◆ Énoncé: Quels adjectifs le texte source emploie-t-il pour caractériser le style ?

◆ Texte source:
○ ○ ○ ○ ○ ○ ○
Par exemple, le gang des « vieilles chouettes » désigne un petit groupe sympathique de dames âgées expertes es ragots et donnant volontiers un coup de main au salon de thé se voit toujours désigné sous ce terme générique…

Certes, elles ont chacune un prénom (qu’on oublie vite), l’une d’elle est un peu ronde… Mais… pour le moment nous n’avons qu’une perception assez floue ou indistincte de ce groupe dont je ne suis plus très sûre de savoir s’il est composé de trois ou de quatre retraitées.

Quant au père de Gemma qui n’est que peu présent hors de son domicile, on pourra trouver étrange qu’il ne se soit pas déplacé en une occasion que nous tairons, pour ne pas spoiler, mais pour laquelle tout parent normalement constitué bouge un peu ses fesses quand même.

Le style est assez agréable et léger. La banalité de la vie quotidienne de l’héroïne vient se nouer à la trame de l’intrigue comme pour l’ancrer dans une certaine réalité.
○ ○ ○ ○ ○ ○ ○
◆ Entrées fournies:
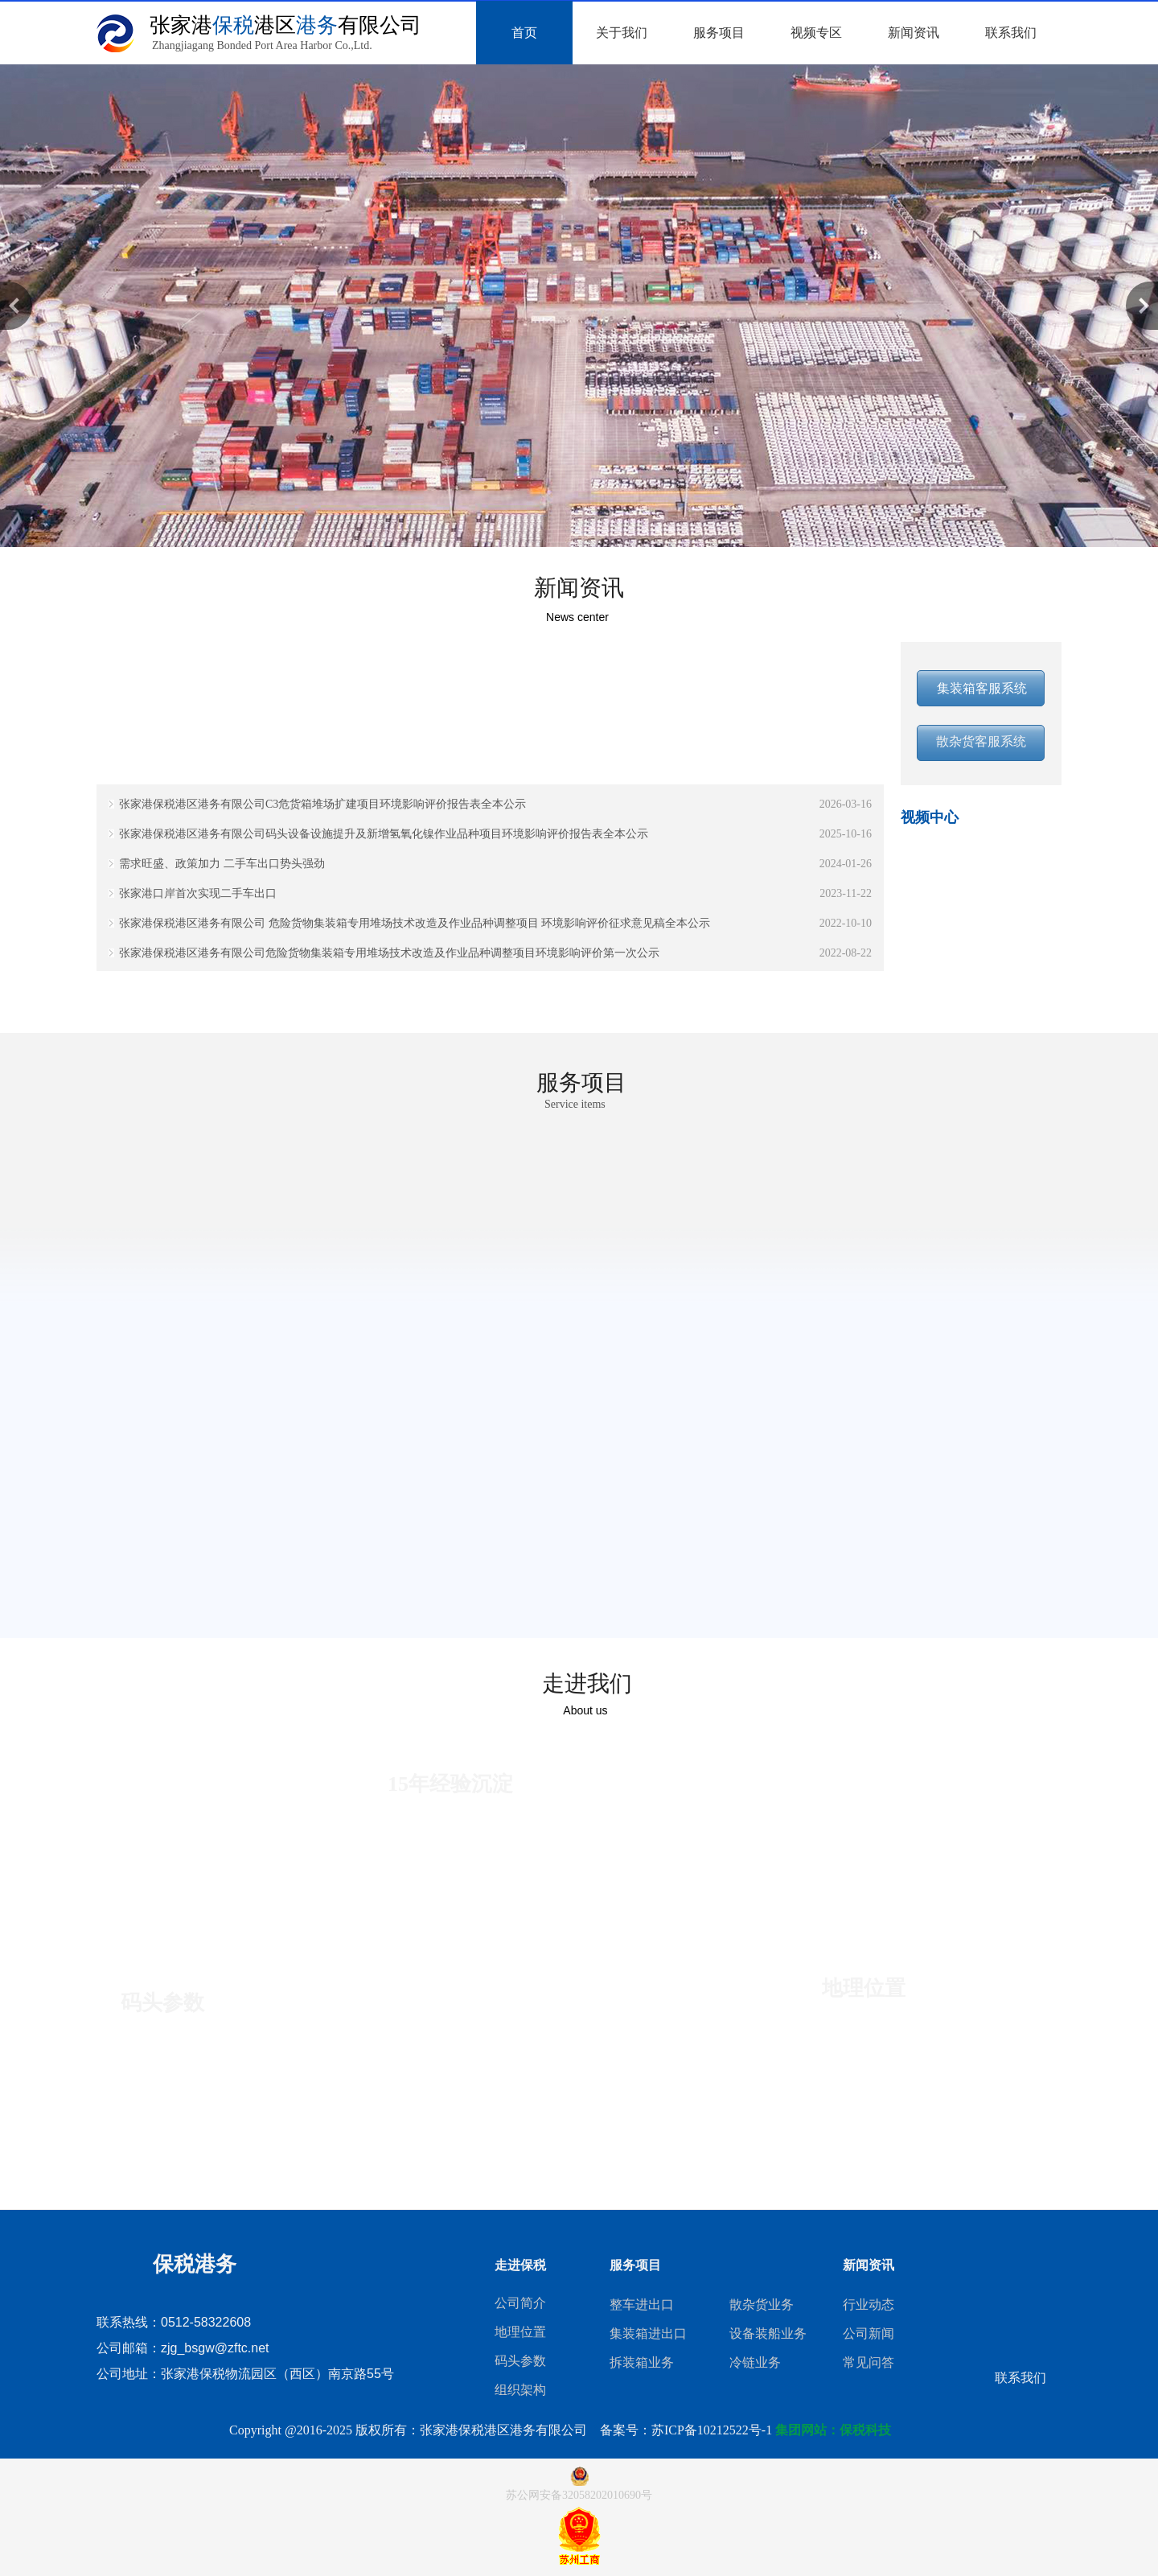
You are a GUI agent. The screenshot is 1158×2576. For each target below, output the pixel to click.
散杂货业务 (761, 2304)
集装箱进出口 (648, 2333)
○ ○ ○ ○ ○ ○ ○
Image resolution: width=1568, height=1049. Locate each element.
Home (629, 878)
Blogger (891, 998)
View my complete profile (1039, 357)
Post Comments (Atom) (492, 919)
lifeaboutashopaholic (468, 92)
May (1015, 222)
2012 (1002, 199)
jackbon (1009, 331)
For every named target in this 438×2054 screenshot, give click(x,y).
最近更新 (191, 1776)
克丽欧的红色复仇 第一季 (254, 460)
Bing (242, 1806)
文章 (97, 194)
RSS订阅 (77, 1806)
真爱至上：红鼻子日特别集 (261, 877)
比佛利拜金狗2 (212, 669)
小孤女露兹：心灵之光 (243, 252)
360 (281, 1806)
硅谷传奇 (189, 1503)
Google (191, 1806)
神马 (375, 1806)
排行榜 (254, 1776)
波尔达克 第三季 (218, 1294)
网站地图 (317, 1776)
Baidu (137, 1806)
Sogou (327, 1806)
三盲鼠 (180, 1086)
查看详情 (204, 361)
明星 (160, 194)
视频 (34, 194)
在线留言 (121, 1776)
○ ○ ○ ○ ○ ○ ○
◆ Résultat de l'exercice: Le style y est qualifié d'assez agréable et léger.